But interesting data released last week by mobile analytics firm Flurry suggests that the barriers to mobile app adoption, including app clutter, aren’t impeding retailers from growing adoption of their mobile apps.
In looking at a variety of shopping apps available through the Apple App Store and Google Play, Flurry discovered that time spent in apps offered by retailers such as Walmart, Macy’s and Saks 5th Avenue surged by a whopping 525% between December 2011 and December 2012.
That surge now means that consumers are spending more time in retailer apps than in apps in any other single shopping category. In December 2011, consumers spent more time in apps in other categories, like marketplaces and daily deals. But this past December, with 27% of time in shopping apps being spent in retailer apps, retailers took the lead.
Native apps: an important omnichannel asset?
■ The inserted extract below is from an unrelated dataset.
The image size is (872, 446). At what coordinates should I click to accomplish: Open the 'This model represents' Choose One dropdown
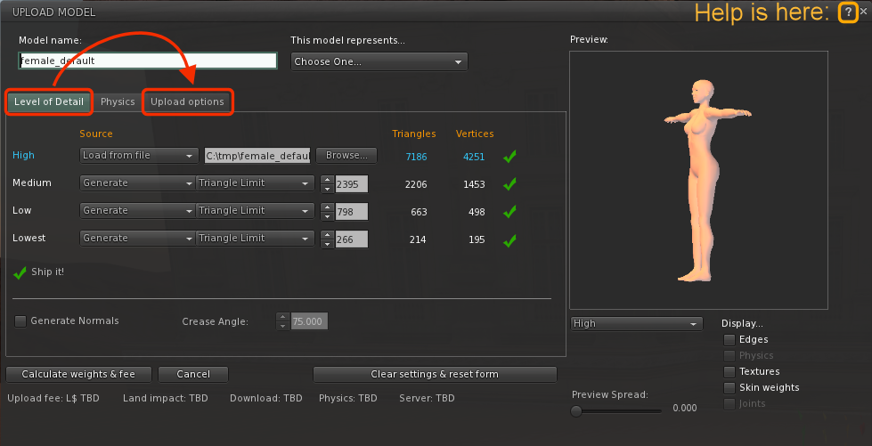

Why would anyone ever download the Target app? Who would use a Victoria’s Secret app? A year or two ago, such questions seemed legitimate and, in many cases, reasonable answers appeared to be lacking.
But retailers like Lowe’s are increasingly savvy and are proving that it is possible to offer substantial value through mobile apps — enough value to convince consumers that they should take the time to download, install and use them. As Flurry’s Simon Kalaf notes:
Consumers can be intercepted in store aisles and even on their way to the cash register. There are apps to scan an item, select size and color, and then have it shipped to your home… Apps are connected to credit cards and can have shipping info on file.
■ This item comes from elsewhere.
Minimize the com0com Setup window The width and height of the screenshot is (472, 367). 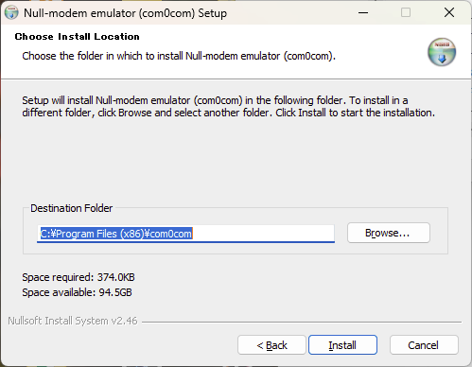(363, 13)
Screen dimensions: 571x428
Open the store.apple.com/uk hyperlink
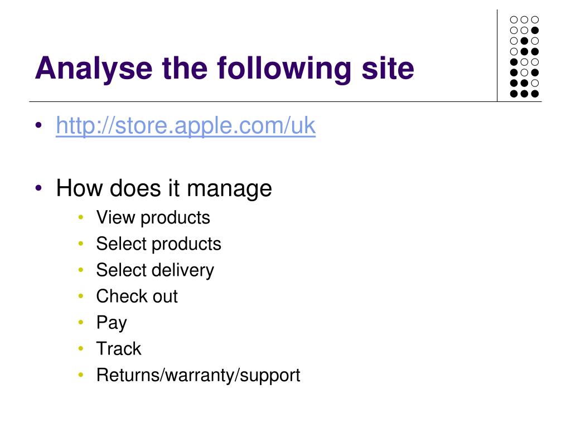click(186, 126)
Put simply, retailers that are willing to put some thought into the app experience may find that that their apps can support compelling omnichannel experiences that increase convenience and boost customer satisfaction.
An app-less future?
Despite the fact that consumers are spending significantly more time using retailer mobile apps, the question remains: will the web eventually make mobile apps a passing fad? Obviously, retailers shouldn’t bet on it right now, even if that bet proves to be the correct one eventually. Flurry’s data shows that retailers can gain traction with mobile apps and the momentum is likely to continue.
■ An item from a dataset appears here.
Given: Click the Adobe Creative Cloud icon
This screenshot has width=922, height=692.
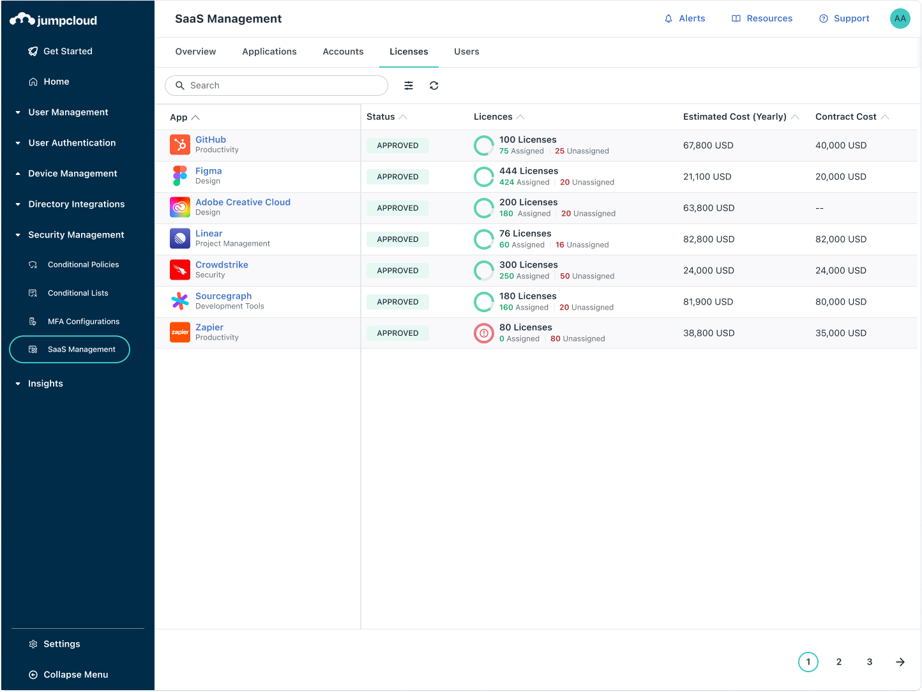Looking at the screenshot, I should click(179, 207).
But as retailers develop and polish the experiences they offer through their mobile websites, they should note lessons learned from their native apps. Mobile devices and browsers are getting more capable all the time, and the techniques by which compelling HTML5 mobile experiences can be developed are becoming more widely known. This means one thing: at some point, retailers will likely be able to support native levels of functionality and user experience through their mobile websites.
That means that those which have taken advantage of consumer willingness to engage through native apps will be best positioned to extend their success to the mobile web too.